Video Inpainting of Complex Scenes (1503.05528v2)

Abstract: We propose an automatic video inpainting algorithm which relies on the optimisation of a global, patch-based functional. Our algorithm is able to deal with a variety of challenging situations which naturally arise in video inpainting, such as the correct reconstruction of dynamic textures, multiple moving objects and moving background. Furthermore, we achieve this in an order of magnitude less execution time with respect to the state-of-the-art. We are also able to achieve good quality results on high definition videos. Finally, we provide specific algorithmic details to make implementation of our algorithm as easy as possible. The resulting algorithm requires no segmentation or manual input other than the definition of the inpainting mask, and can deal with a wider variety of situations than is handled by previous work. 1. Introduction. Advanced image and video editing techniques are increasingly common in the image processing and computer vision world, and are also starting to be used in media entertainment. One common and difficult task closely linked to the world of video editing is image and video " inpainting ". Generally speaking, this is the task of replacing the content of an image or video with some other content which is visually pleasing. This subject has been extensively studied in the case of images, to such an extent that commercial image inpainting products destined for the general public are available, such as Photoshop's " Content Aware fill " [1]. However, while some impressive results have been obtained in the case of videos, the subject has been studied far less extensively than image inpainting. This relative lack of research can largely be attributed to high time complexity due to the added temporal dimension. Indeed, it has only very recently become possible to produce good quality inpainting results on high definition videos, and this only in a semi-automatic manner. Nevertheless, high-quality video inpainting has many important and useful applications such as film restoration, professional post-production in cinema and video editing for personal use. For this reason, we believe that an automatic, generic video inpainting algorithm would be extremely useful for both academic and professional communities.

• The paper presents an automatic video inpainting method that accelerates patch matching by extending the PatchMatch algorithm to spatio-temporal contexts.
• The paper incorporates texture descriptors and robust affine motion estimation to accurately reconstruct dynamic textures and moving backgrounds.
• The approach significantly reduces execution time while delivering high-quality inpainting results with minimal manual intervention.

Video Inpainting of Complex Scenes: A Summary

The paper "Video Inpainting of Complex Scenes" proposes an advanced and efficient automatic video inpainting technique. This algorithm stands out due to its capability to address a variety of challenging scenarios inherent in video inpainting, such as dynamic textures, moving objects, and fluctuating backgrounds. The authors emphasize that despite the complex nature of these tasks, their approach achieves substantial improvements in execution time compared to previously established methods.

The proposed method leverages a global, patch-based functional optimization framework, that significantly reduces the computational time scale, rendering it feasible for real-world applications across high-definition video content. Central to this advancement is the bypassing of manual intervention typical of traditional approaches, requiring only the specification of an inpainting mask while automatically handling the reconstruction of complex video elements.
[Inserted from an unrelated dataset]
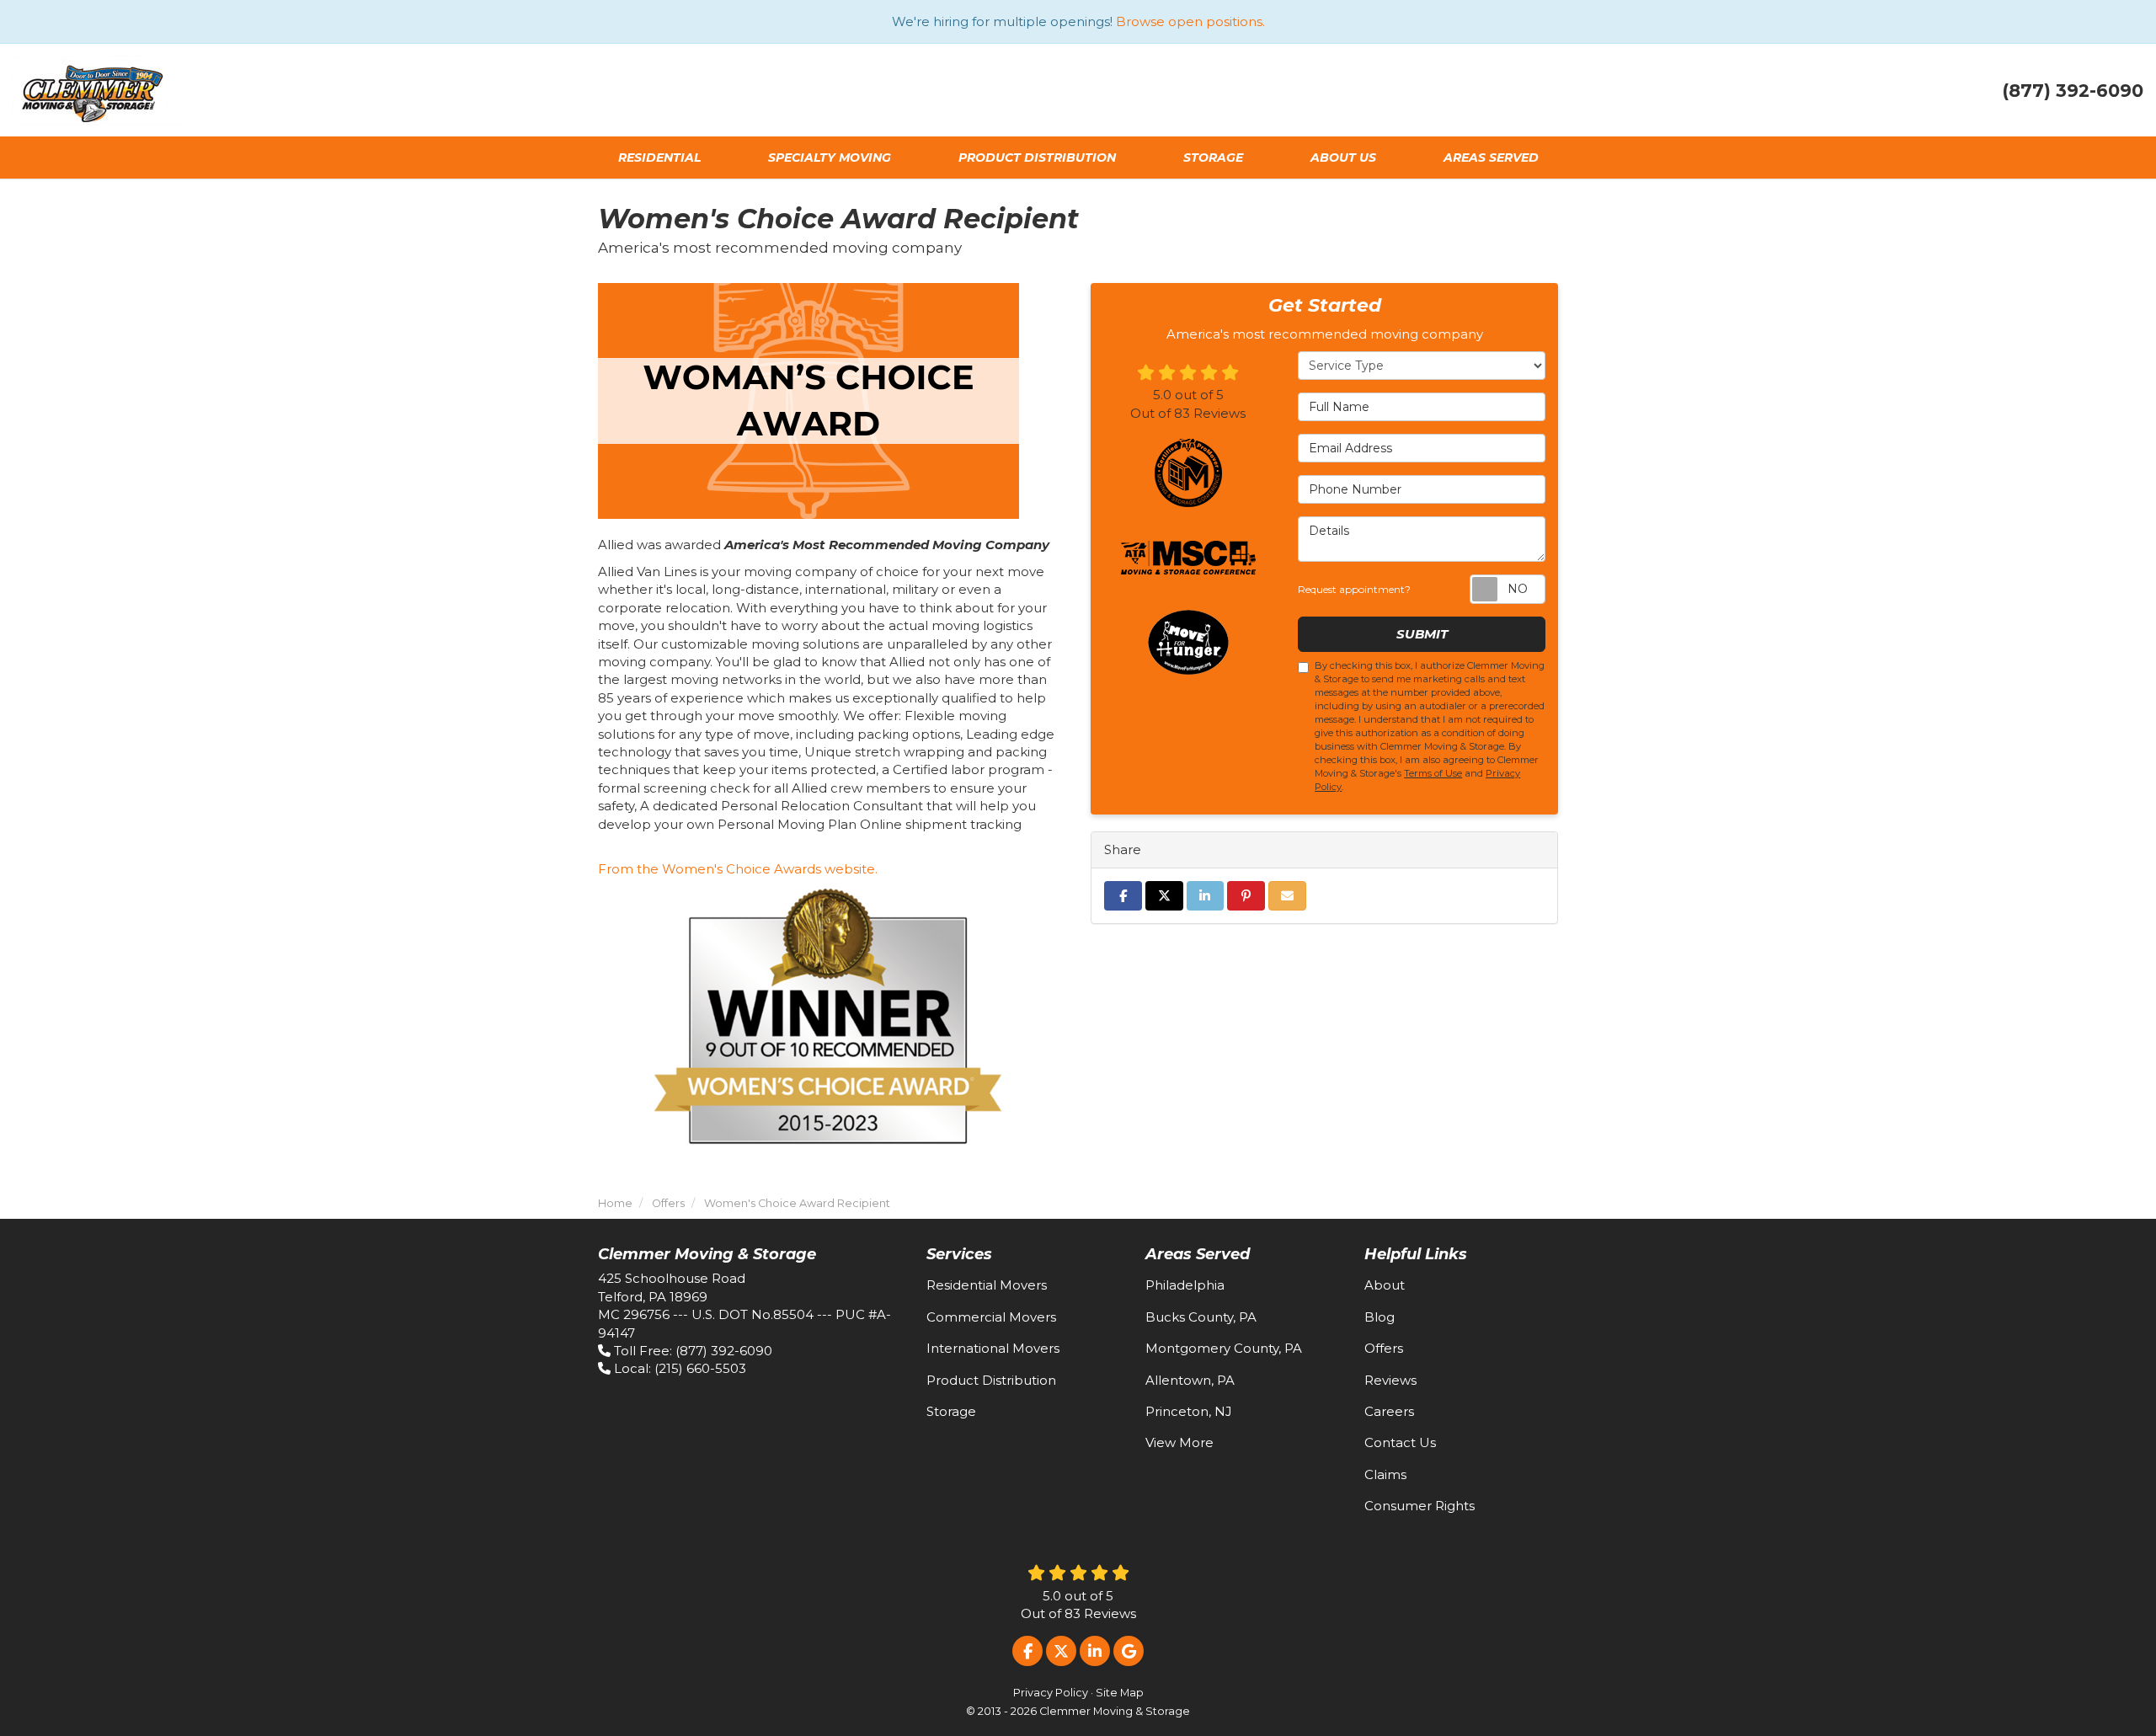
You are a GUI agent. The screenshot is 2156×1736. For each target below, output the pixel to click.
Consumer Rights (1419, 1506)
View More (1179, 1442)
Key Methodological Contributions

Here are the principal elements that distinguish this algorithm:

• Acceleration of Patch Matching: By extending the PatchMatch method to accommodate spatio-temporal contexts, the algorithm significantly accelerates the nearest-neighbor search. This efficiency allows processing even in extensive video sequences in a substantially reduced timeframe.
• Incorporating Texture Features: The inclusion of texture descriptors in the patch distance calculation addresses difficulties in correctly identifying dynamic textures. This advancement is vital for accurately reconstructing textured regions of videos.
• Handling Moving Backgrounds: The algorithm incorporates robust affine motion estimation to manage moving backgrounds effectively. This feature ensures consistent results where background elements are not static—a frequent occurrence in videos captured using handheld cameras.
• Initialization and Multi-resolution Schemes: The use of an onion-peel layering technique guides the initialization process at coarser levels, ensuring that initialization does not dictate the final inpainting quality adversely. Additionally, a detailed multi-resolution approach is integrated, which addresses potential issues concerning the disparity in resolution levels.
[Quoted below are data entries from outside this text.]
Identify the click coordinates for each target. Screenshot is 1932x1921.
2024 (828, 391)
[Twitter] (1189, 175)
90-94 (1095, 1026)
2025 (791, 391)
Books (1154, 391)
Implications and Future Prospects

The newly developed algorithm maintains accuracy and reduces execution times, achieving a balance necessary for practical and large-scale applications in areas such as video post-production and restoration. Its adaptability to automatically handle multiple scene elements, without necessitating separate algorithms or manual segmentation, reflects its potential for widespread use in media manipulation tasks.

Looking forward, further reductions in computational time could be explored, potentially via dimensionality reduction techniques applied to the patch space. Additionally, advancing methodologies to handle extended occlusions of moving objects might enhance the robustness and versatility of video inpainting approaches.

This research marks a pivotal step towards making video inpainting an accessible, efficient tool for both professional and personal media editing. By building upon and surpassing the capabilities of previous methods, this work enriches the toolkit available for advanced image processing applications.